Re:hapax legomena-driven retrieval

Andrea Gallagher (drea@alumni.stanford.org)
Thu, 24 Jul 1997 11:29:46 -0700


At 11:02 AM 7/24/97 -0400, Carl Feynman wrote:
>I found document this by recalling that I had once heard of such a case,
>years ago, and the organism's name was raphanobrassica. That made it easy
>to find this document through Alta Vista. Perhaps in the age of search
>engines, the best way to learn information is to assosciate a few bizarre
>buzzwords with any topic, just as I assosciated 'speciation through
>hybridization' with 'raphanobrassica'. Then it will be easy to pull up the
>actual information when you need it.
>
>This might be called the 'hapax legomena strategy'. (A hapax legomena is a
>word or phrase that occurs only once in a given corpus).

Aarrrgh! It's true. I have also been doing this, which explains why I can
only find out information about topics I already know. For those areas I'm
not familiar with, bizarre buzzwords never set in my memory. I don't even
think I read them: "...crossed the radish, Rmpphmmm smmtmvm, with the
cabbage, Brmmphmm olmmlmmm, trying to produce...".

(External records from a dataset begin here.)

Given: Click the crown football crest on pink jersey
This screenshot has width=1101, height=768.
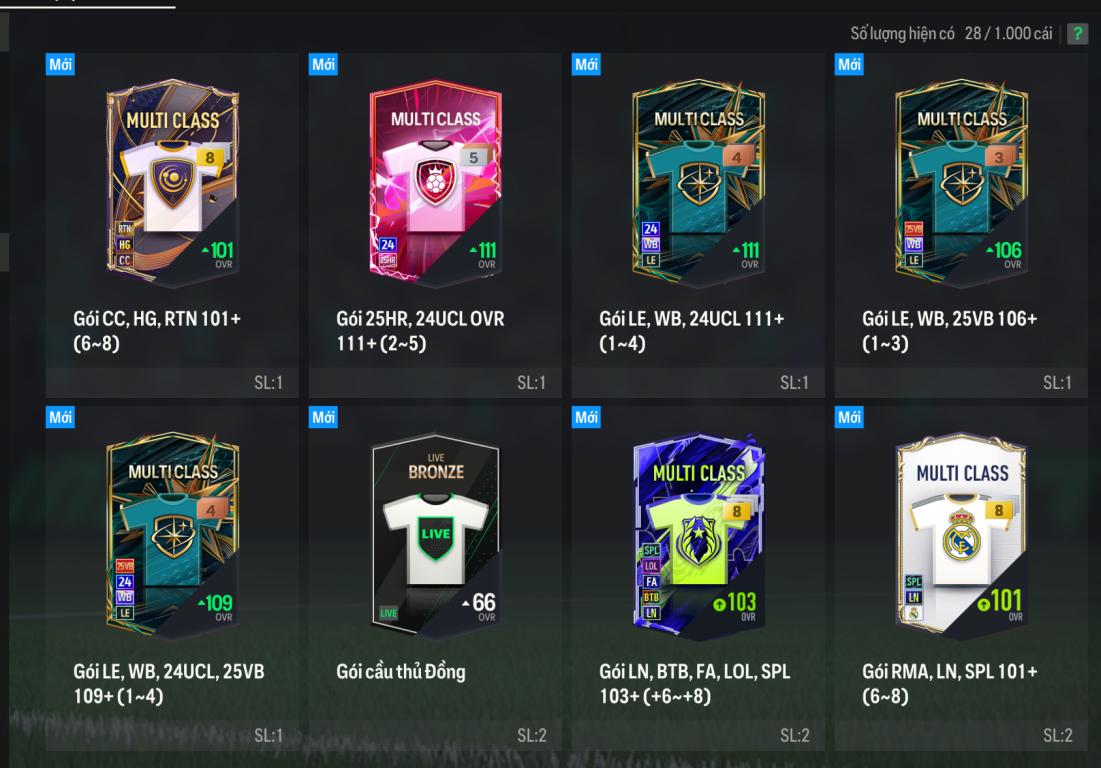Looking at the screenshot, I should (435, 181).
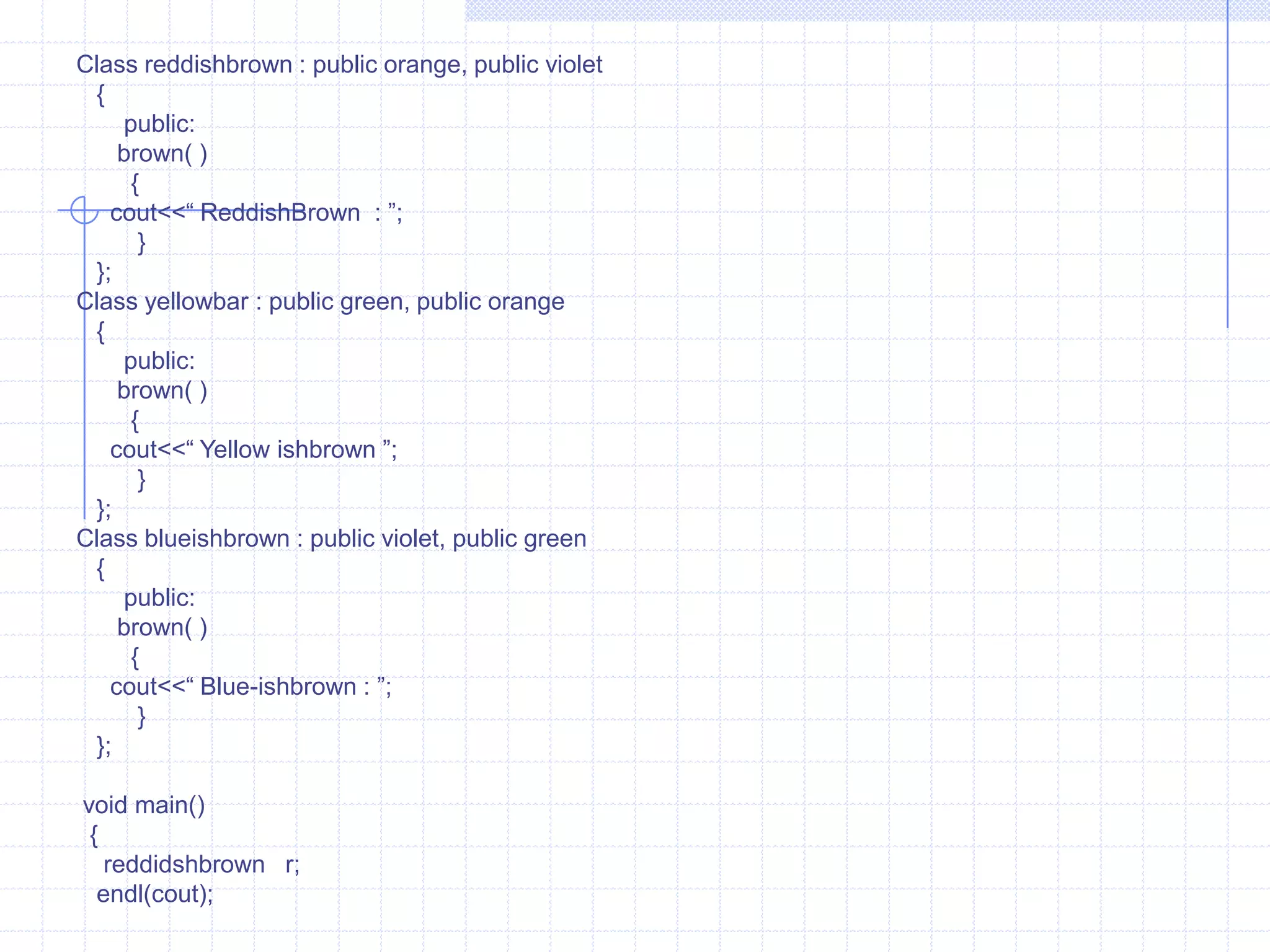Click the ReddishBrown cout statement
The width and height of the screenshot is (1270, 952).
256,213
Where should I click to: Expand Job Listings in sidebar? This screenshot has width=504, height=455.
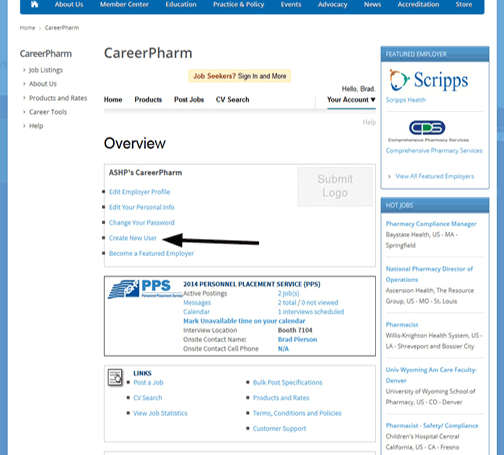coord(46,70)
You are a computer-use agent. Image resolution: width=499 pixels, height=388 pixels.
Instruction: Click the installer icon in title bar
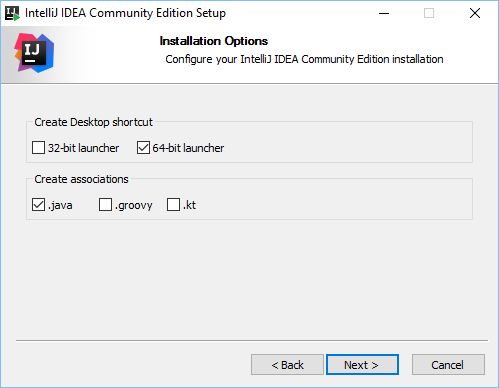(13, 13)
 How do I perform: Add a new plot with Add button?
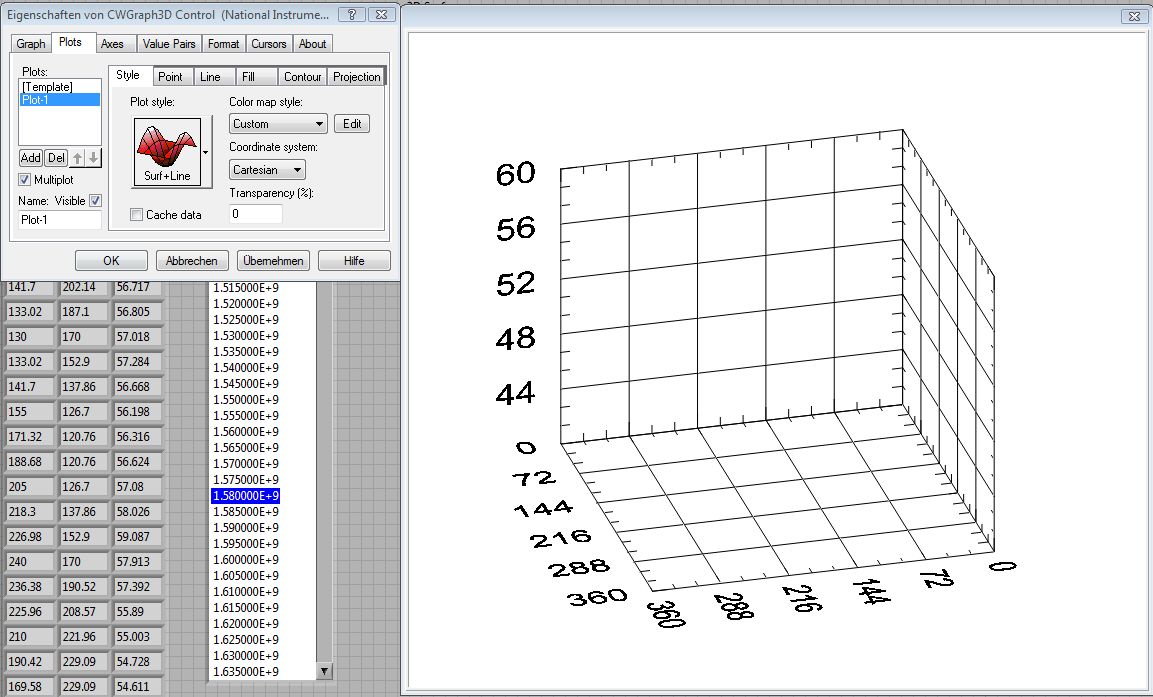(x=31, y=158)
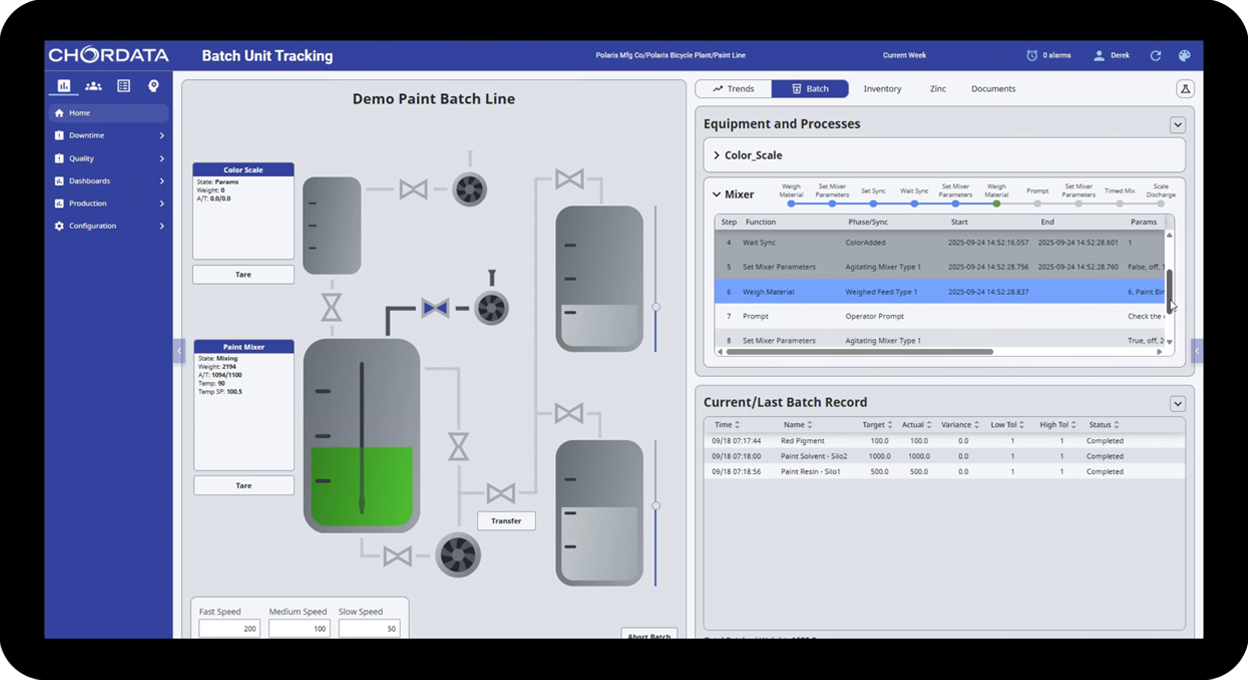Viewport: 1248px width, 680px height.
Task: Select the lightbulb head icon in sidebar
Action: (153, 86)
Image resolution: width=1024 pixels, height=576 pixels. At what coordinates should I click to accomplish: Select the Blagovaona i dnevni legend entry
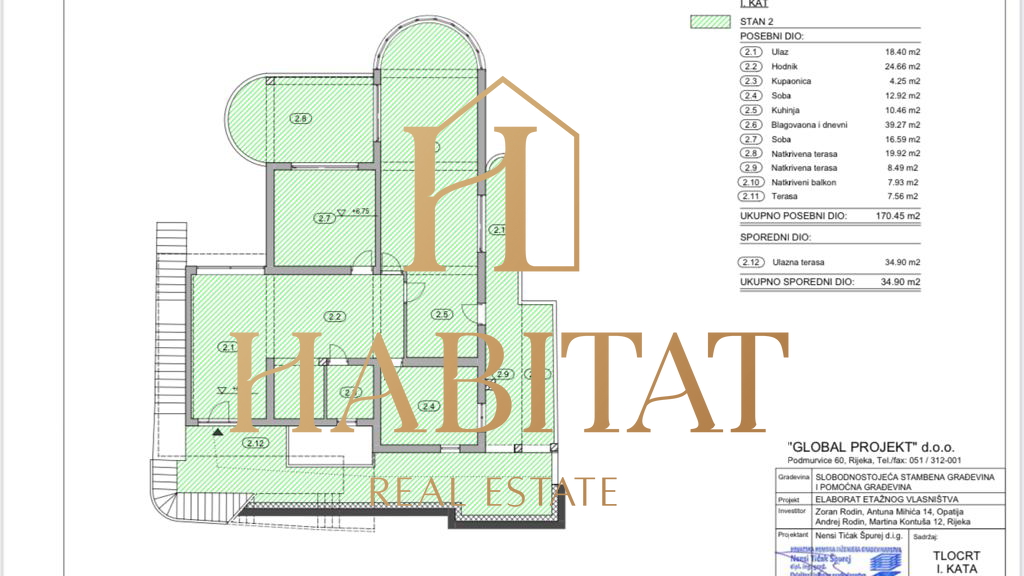click(x=829, y=124)
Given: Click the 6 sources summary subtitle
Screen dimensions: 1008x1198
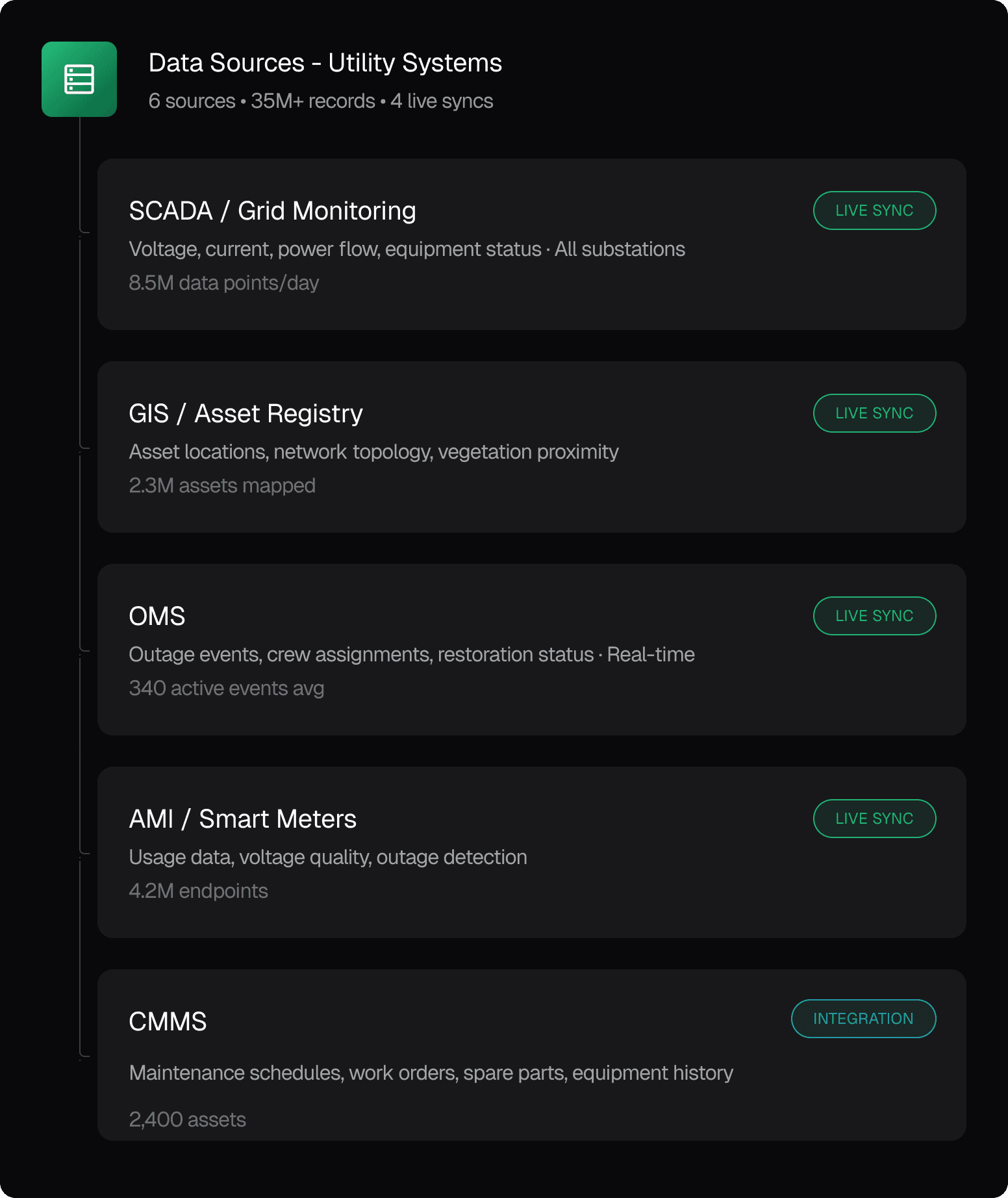Looking at the screenshot, I should [x=320, y=101].
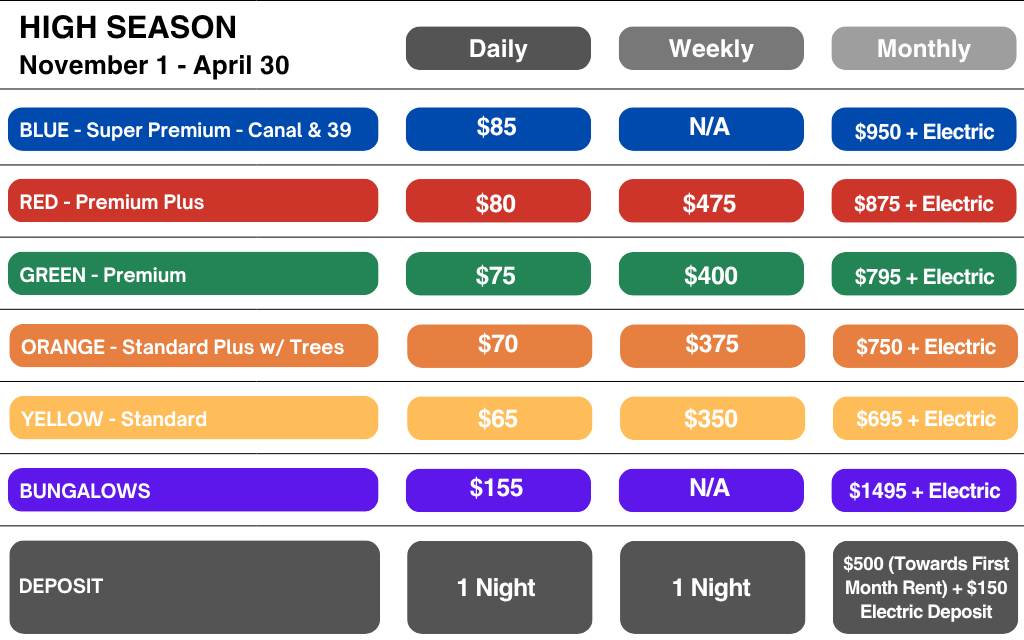1024x640 pixels.
Task: Select the $1495 + Electric bungalow rate
Action: click(924, 490)
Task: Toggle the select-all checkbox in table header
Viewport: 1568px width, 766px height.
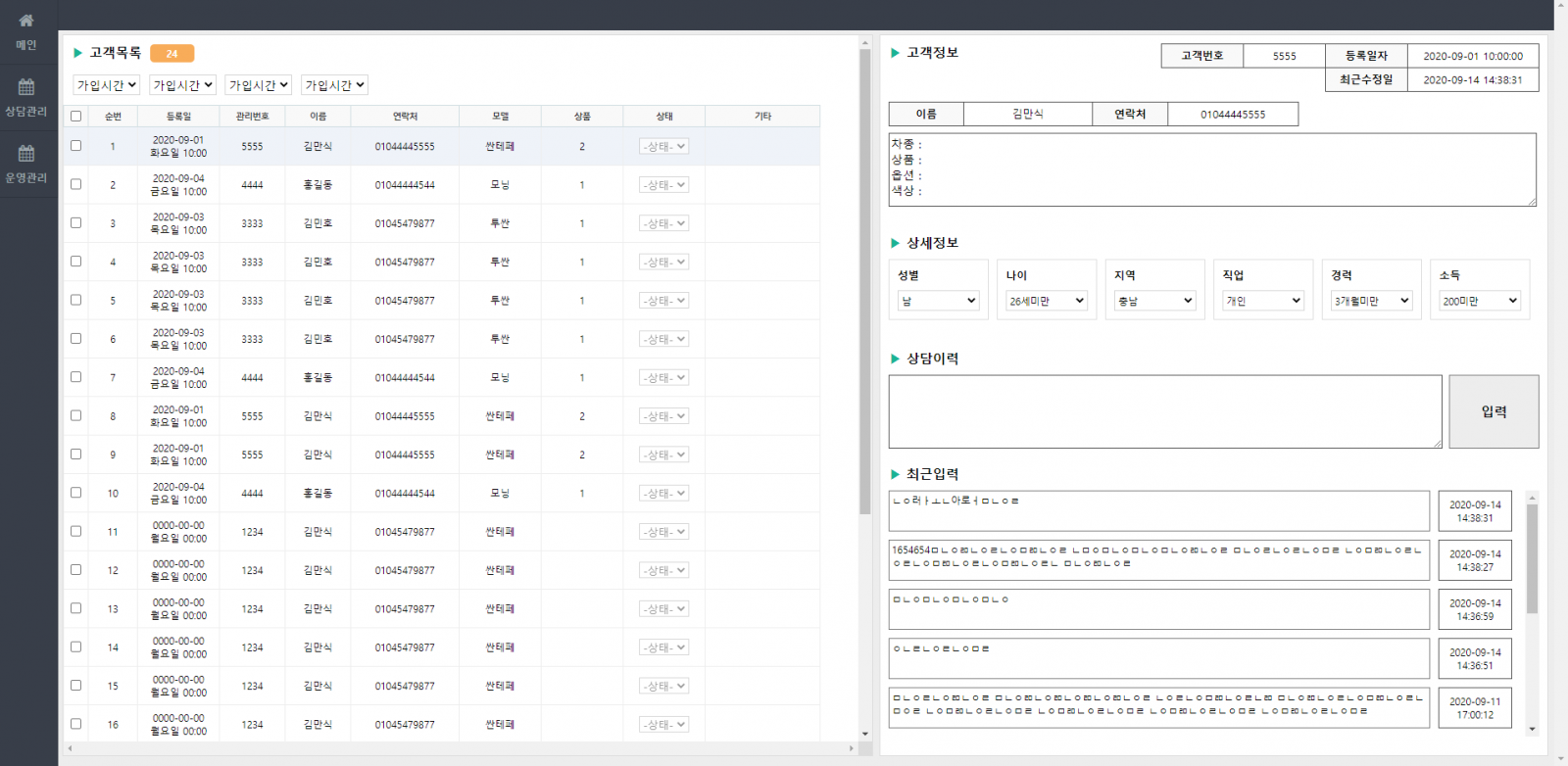Action: [x=76, y=116]
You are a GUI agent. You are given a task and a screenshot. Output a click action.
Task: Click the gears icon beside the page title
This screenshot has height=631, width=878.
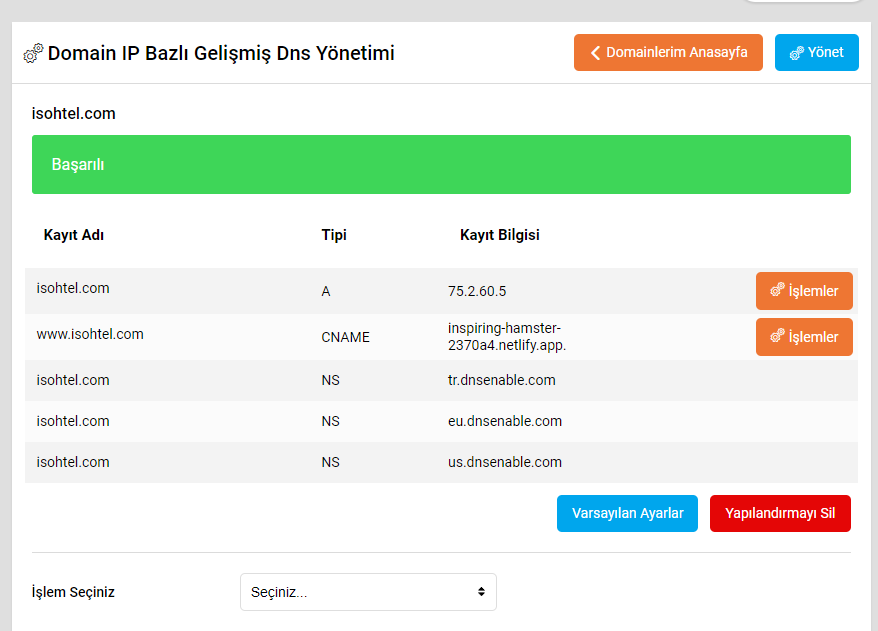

I suppose it's an improvement that you need to be a domain expert to search
effectively, instead of having to be a search system expert. It's
interesting that we're seeing a proliferation of guide services (The Mining
Company, Netguide, Excite & Yahoo, the Subject Clearinghouse), where you
only need to find one site on a topic to learn the basics & the buzzwords.
A nice split in information access methods between experts and novices.

-Drea

("hapax legomena", "hapax legomena", got to practice!!)